Auftrag A - Wer hat laut den Buchbesprechungen die Krimi-Anthologie „Berlin Noir“ herausgegeben?
Auftrag B - Schreib die Buchbesprechungen nach ihrem letzten Satz weiter.

━━━━━ Entnommener Text

Deutsch von Lutz-W. Wolff. dtv, 256 Seiten, 30,– Euro.
Berlin in Dunkel
Eine Obdachlose, ein frustrierter Ex-Polizist, eine unscheinbare Giftmörderin – es sind ganz unterschiedliche Protagonisten, die die Krimi-Anthologie „Berlin Noir“ bevölkern. Dreizehn namhafte Autoren von Zoë Beck bis Ulrich Woelk erzählen vom Leben in der großen Stadt, vom Scheitern der Hoffnung und Moral und von der Überforderung des Alltags. „Berlin Noir“ ist Bestandteil einer Reihe von Krimi-Anthologien, in denen ein Verlag aus New York jeweils ortsansässige Autoren zu Wort kommen lässt. Das führt zu authentischen und individuellen Geschichten. Im vorliegenden Band erst recht, weil nicht nur Autoren aus dem Krimigenre vertreten sind. Sondern etwa auch der Berliner Lesebühnenpionier Robert Rescue von den „Brauseboys“. Seine Geschichte unterscheidet sich auf den ersten Blick nur wenig von der berlintypischen Gattung der schnoddrig dahererzählten Alltagsprosa der Lesebühnen, wäre da nicht plötzlich eine Leiche in der Weddinger Bierkühltruhe. „Berlin Noir“ ist eine vom Herausgeber und Publizisten Thomas Wörtche gestaltete knackige Sammlung aktueller deutscher Krimiliteratur. Und zwar solcher, die Berlin nicht für ein bisschen Lokalkolorit verschwendet – sondern in dreizehn Geschichten den Herzschlag dieser großen Stadt zeigt, die nicht nur an den Rändern manchmal ziemlich düster sein kann.
Information
Thomas Wörtche (Hg.): „Berlin Noir“.
Culturbooks, 336 Seiten, 15,– Euro.
Fragen von Frisch
Kaum ein Kundenmagazin kommt heute noch ohne einen Fragebogen aus, in dem beliebige Personen nach ihren historischen Vorbildern oder den für sie größten Gräueln der Menschheitsgeschichte gefragt werden. Ende des 19. Jahrhunderts war die Beantwortung solcher Fragebögen ein beliebtes Gesellschaftsspiel und die überlieferten Antworten des Franzosen Marcel Proust haben das Genre berühmt gehalten. Einer, der die Kunst des richtigen Fragens weiterentwickelte, war der Schweizer Schriftsteller Max Frisch. In seinem Tagebuch aus dem Jahr 1966 formulierte er Dutzende Fragebögen zu verschiedenen Themenbereichen: „Haben Sie Humor, wenn Sie alleine sind?“; „Wissen Sie, was Sie brauchen?“; „Wieso weinen die Sterbenden nie?“ Eine bibliophile Neuauflage bietet nun einen modernen Blick auf Frischs zeitlose und nur scheinbar harmlose Fragen. Durch die minimalistische Gestaltung von Janne Holzmüller – und durch ihre fast beiläufig und als Daumenkino dazwischen gesetzten Zeichnungen von Alltagsgegenständen – entsteht ein ästhetisches, inhaltlich vibrierendes Buch, das einem, wenn man sich auf die Fragen und den Leerraum dazwischen einlässt, Erkenntnisse zum eigenen Leben finden lässt. Und vielleicht sogar ein paar Antworten.

━━━━━━━━━━
━━━━━ Entnommene Daten

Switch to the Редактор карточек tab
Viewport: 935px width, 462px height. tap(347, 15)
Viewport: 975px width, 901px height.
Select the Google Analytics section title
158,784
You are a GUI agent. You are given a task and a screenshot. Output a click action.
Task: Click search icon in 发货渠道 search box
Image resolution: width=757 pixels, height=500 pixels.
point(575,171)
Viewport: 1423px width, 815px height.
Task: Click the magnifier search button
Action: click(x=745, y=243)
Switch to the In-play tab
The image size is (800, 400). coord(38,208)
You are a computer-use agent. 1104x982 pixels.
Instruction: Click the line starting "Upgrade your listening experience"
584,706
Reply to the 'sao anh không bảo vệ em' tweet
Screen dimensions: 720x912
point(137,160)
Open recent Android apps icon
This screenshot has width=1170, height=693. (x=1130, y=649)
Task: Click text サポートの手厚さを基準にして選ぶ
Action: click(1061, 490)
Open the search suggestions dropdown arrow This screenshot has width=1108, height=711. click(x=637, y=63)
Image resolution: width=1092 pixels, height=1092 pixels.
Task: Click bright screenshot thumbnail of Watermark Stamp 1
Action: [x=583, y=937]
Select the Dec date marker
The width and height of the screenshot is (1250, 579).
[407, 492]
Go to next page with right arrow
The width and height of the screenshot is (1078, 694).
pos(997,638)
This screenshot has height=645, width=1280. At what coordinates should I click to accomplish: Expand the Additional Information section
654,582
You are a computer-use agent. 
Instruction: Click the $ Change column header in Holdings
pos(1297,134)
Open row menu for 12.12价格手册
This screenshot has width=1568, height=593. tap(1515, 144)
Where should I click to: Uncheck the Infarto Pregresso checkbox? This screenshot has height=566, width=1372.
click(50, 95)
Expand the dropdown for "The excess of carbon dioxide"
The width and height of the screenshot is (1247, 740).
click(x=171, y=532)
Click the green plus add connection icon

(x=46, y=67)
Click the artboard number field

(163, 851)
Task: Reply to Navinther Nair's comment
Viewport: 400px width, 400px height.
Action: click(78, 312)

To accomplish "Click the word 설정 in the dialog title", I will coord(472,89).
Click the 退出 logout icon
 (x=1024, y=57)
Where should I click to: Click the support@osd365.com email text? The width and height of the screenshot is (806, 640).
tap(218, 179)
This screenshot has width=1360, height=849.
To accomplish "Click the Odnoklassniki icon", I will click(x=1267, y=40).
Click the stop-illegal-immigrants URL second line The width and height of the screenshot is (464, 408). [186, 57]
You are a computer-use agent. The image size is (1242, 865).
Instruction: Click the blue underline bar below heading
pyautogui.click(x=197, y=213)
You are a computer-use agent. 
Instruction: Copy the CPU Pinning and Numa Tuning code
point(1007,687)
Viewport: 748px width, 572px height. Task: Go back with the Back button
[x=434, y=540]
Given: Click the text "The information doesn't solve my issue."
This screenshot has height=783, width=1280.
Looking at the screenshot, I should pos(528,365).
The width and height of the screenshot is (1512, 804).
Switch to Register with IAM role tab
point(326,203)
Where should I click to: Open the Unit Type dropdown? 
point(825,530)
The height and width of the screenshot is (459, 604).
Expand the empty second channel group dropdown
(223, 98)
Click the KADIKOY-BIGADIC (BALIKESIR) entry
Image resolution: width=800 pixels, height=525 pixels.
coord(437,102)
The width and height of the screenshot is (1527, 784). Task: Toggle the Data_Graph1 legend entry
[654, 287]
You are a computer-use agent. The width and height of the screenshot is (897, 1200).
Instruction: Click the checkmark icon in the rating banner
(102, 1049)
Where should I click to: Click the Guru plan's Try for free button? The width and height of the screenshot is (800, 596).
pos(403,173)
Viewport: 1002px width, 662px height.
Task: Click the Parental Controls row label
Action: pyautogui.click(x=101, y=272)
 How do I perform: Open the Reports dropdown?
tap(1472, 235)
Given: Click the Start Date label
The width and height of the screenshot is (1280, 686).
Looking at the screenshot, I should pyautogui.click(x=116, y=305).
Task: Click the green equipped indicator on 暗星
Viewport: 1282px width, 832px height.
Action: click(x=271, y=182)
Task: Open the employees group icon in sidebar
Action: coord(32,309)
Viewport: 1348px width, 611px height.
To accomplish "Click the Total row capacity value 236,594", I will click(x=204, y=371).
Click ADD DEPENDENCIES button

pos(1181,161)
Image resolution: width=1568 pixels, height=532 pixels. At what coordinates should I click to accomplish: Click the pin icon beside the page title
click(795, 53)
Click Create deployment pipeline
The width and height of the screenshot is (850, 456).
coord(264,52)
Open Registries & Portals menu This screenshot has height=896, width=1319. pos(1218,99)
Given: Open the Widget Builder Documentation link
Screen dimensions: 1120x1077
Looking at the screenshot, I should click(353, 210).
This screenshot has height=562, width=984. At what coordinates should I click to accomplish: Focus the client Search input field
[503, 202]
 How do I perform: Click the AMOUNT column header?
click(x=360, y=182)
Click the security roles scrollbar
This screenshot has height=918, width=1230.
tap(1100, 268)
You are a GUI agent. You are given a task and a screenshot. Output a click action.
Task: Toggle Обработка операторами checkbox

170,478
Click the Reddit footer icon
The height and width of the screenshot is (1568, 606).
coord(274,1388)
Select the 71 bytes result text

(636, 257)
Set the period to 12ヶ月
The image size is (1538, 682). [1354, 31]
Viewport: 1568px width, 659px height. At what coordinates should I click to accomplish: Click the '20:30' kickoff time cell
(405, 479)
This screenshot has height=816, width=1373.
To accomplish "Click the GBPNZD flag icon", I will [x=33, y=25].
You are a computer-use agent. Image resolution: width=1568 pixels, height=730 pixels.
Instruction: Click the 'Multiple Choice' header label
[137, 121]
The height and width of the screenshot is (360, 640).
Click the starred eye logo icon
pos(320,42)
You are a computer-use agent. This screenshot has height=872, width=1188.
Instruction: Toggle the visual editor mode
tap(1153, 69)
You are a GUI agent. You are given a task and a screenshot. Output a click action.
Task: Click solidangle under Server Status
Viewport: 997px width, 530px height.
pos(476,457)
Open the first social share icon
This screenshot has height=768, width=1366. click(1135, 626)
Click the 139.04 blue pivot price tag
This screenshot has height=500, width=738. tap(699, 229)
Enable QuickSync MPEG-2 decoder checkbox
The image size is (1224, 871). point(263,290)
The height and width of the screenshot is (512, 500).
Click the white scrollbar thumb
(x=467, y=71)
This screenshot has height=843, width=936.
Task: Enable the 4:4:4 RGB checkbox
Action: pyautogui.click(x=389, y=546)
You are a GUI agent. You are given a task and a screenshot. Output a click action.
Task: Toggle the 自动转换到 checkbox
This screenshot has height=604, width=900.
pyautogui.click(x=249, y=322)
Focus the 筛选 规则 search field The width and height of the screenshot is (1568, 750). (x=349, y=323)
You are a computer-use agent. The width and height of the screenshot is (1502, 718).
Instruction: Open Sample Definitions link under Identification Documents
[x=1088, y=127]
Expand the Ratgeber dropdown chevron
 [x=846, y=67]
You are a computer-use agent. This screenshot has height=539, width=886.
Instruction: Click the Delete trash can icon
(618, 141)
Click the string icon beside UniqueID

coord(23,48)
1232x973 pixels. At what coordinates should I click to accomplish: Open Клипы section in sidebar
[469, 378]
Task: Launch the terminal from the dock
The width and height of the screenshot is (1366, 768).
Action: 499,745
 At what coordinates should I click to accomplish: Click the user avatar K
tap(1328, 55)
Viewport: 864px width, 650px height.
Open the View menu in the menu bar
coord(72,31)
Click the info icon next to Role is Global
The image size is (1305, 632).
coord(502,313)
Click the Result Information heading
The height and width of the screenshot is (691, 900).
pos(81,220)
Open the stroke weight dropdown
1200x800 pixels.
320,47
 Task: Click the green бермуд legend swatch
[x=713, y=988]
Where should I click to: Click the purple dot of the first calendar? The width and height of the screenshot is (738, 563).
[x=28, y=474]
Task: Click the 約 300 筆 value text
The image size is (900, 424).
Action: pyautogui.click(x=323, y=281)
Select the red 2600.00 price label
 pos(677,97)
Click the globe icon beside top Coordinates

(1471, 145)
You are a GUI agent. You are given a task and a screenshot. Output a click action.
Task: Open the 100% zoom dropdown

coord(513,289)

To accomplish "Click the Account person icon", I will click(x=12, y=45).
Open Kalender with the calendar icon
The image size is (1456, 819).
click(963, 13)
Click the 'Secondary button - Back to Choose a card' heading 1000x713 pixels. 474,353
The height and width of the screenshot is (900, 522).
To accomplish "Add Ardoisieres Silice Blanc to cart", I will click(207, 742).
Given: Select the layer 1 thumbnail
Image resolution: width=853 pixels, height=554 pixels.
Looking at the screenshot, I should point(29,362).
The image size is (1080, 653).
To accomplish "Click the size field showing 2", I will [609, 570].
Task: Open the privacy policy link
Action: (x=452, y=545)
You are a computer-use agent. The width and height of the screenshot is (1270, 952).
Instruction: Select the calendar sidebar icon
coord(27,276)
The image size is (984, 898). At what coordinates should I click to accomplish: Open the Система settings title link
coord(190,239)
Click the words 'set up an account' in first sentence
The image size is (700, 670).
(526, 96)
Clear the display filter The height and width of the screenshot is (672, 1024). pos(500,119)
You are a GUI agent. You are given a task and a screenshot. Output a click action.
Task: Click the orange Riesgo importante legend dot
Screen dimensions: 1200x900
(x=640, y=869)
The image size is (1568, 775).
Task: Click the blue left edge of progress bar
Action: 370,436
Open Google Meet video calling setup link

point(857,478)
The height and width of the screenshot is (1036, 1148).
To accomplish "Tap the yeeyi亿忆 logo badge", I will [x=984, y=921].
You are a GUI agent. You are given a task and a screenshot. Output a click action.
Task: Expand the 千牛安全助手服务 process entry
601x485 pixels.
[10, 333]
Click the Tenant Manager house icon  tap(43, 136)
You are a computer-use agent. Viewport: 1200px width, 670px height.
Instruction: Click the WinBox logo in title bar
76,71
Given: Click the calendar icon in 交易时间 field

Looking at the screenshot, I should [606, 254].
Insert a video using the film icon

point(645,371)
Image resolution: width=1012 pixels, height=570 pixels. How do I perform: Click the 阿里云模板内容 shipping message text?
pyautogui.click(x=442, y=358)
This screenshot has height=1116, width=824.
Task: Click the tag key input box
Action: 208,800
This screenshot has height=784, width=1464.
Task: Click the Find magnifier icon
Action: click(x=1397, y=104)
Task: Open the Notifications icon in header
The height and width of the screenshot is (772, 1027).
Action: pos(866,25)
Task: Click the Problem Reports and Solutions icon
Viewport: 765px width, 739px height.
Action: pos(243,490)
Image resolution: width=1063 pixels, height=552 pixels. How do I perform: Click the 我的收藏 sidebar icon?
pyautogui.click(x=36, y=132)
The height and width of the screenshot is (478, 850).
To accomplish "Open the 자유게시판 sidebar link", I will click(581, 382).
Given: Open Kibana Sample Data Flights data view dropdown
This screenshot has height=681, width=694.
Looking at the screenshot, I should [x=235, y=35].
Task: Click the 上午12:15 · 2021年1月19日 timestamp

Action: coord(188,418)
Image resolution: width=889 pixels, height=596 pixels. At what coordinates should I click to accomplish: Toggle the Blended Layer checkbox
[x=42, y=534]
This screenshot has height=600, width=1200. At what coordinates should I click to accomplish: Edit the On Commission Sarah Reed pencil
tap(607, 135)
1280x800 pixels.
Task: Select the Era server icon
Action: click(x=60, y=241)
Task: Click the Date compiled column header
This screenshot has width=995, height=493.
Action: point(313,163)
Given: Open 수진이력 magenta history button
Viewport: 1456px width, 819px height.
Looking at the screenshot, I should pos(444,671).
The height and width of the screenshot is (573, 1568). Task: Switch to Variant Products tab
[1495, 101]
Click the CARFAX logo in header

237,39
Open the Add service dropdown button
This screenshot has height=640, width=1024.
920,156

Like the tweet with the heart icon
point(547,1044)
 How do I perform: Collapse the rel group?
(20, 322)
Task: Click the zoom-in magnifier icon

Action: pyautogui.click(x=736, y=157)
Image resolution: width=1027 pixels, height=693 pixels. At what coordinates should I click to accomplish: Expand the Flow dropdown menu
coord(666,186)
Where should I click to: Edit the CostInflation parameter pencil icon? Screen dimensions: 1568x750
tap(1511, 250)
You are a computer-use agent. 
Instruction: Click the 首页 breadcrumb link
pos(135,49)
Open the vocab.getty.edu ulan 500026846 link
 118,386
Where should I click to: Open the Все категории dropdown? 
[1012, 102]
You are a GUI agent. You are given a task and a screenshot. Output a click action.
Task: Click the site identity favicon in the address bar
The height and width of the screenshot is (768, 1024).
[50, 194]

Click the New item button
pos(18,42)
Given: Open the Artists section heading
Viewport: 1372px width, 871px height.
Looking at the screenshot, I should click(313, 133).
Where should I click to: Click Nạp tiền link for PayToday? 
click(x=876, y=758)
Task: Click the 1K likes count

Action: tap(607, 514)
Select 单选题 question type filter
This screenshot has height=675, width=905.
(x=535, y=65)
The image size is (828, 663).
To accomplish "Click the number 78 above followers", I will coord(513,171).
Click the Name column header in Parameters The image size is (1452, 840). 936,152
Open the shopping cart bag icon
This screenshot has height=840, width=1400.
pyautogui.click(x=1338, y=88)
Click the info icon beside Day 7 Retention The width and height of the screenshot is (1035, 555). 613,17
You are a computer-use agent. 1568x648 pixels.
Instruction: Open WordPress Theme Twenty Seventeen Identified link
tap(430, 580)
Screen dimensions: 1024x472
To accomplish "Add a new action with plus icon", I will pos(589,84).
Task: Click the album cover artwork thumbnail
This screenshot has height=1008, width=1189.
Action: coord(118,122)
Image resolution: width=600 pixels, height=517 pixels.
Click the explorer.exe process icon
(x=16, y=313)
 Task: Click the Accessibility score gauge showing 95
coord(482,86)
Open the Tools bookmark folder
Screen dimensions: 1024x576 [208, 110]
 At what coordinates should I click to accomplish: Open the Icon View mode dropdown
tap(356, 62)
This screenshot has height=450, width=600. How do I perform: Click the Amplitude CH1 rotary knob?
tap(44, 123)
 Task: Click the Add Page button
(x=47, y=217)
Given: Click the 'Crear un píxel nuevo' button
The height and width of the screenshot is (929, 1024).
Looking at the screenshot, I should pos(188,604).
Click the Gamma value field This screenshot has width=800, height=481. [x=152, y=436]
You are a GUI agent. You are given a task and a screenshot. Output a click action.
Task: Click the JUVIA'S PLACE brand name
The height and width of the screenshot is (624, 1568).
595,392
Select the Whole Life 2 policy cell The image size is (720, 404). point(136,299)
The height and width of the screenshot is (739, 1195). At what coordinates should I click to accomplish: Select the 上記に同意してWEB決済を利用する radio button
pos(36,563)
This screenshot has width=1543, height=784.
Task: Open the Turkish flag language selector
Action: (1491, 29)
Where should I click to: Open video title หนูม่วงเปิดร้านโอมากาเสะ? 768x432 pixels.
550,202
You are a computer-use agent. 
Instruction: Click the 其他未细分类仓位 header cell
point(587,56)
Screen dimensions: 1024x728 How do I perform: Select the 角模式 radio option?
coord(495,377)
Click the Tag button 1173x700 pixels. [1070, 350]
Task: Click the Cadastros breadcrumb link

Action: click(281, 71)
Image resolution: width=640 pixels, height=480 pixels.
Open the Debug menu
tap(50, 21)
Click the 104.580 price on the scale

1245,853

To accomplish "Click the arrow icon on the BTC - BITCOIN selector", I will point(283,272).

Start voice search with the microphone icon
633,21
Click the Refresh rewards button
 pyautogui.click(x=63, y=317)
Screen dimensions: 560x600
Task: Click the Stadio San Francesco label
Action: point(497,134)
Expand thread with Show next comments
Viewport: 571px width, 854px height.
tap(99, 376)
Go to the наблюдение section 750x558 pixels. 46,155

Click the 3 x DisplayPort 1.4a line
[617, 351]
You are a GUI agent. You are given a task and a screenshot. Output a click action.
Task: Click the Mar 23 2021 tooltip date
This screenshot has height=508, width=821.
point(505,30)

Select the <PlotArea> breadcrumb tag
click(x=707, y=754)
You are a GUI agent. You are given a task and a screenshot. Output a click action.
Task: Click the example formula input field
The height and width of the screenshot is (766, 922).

━━━━━━━━━━

Antwort A - Thomas Wörtche.

Antwort B -
Information
Max Frisch/Janne Holzmüller: „Fragebogen“.
Edition Büchergilde, 320 Seiten, 18,– Euro.
Schwarzer Schmerz
Sowas wie Innensicht oder Sensibilität würde man der jungen Mutter Leonie nicht zutrauen, wenn man sieht, wie sie ihr Leben gestaltet: Besessen von ihrem Liebhaber, mit dem sie gerne den Crystal-Meth-Rausch teilt, lässt sie ihre dreijährige Tochter meist in der Obhut ihres fünfzehnjährigen Sohnes Jojo und hofft, dass ihre alten Eltern, bei denen alle wohnen, sich um den Rest kümmern. Doch wenn Leonie erzählt, weiß man, dass sie weiß, dass sie das Glück ihrer Kinder verwirkt. Ihr eigenes Seelenheil hat sie schon früh verloren: als ihr Bruder Given von weißen Kumpels erschossen wurde, weil er sich als Schwarzer geweigert hatte, in einem sportlichen Wettbewerb zu unterliegen.
Die Welt, die die amerikanische Autorin Jesmyn Ward in ihrem neuen Roman „Singt, ihr Lebenden und ihr Toten, singt“, beschreibt, ist düster und von Toten bewohnt. Auch im Jenseits unterliegen sie noch dem Fluch des sozialen Scheiterns, der dort herrscht, wo struktureller Rassismus und innere Zerrüttung die Gesellschaft zerstören. Wards Roman, mit dem renommierten National Book Award ausgezeichnet, ist keine leichte Kost. Doch wenn man sich auf das dichte Gewebe aus Stimmen und Stimmungen einlässt, entwickelt er einen Sog, der einen kaum mehr loslässt.
Information
Jesmyn Ward: „Singt, ihr Lebenden und ihr Toten, singt“.
Aus dem Englischen von Ulrike Becker.
Verlag Antje Kunstmann, 299 Seiten, 22,– Euro.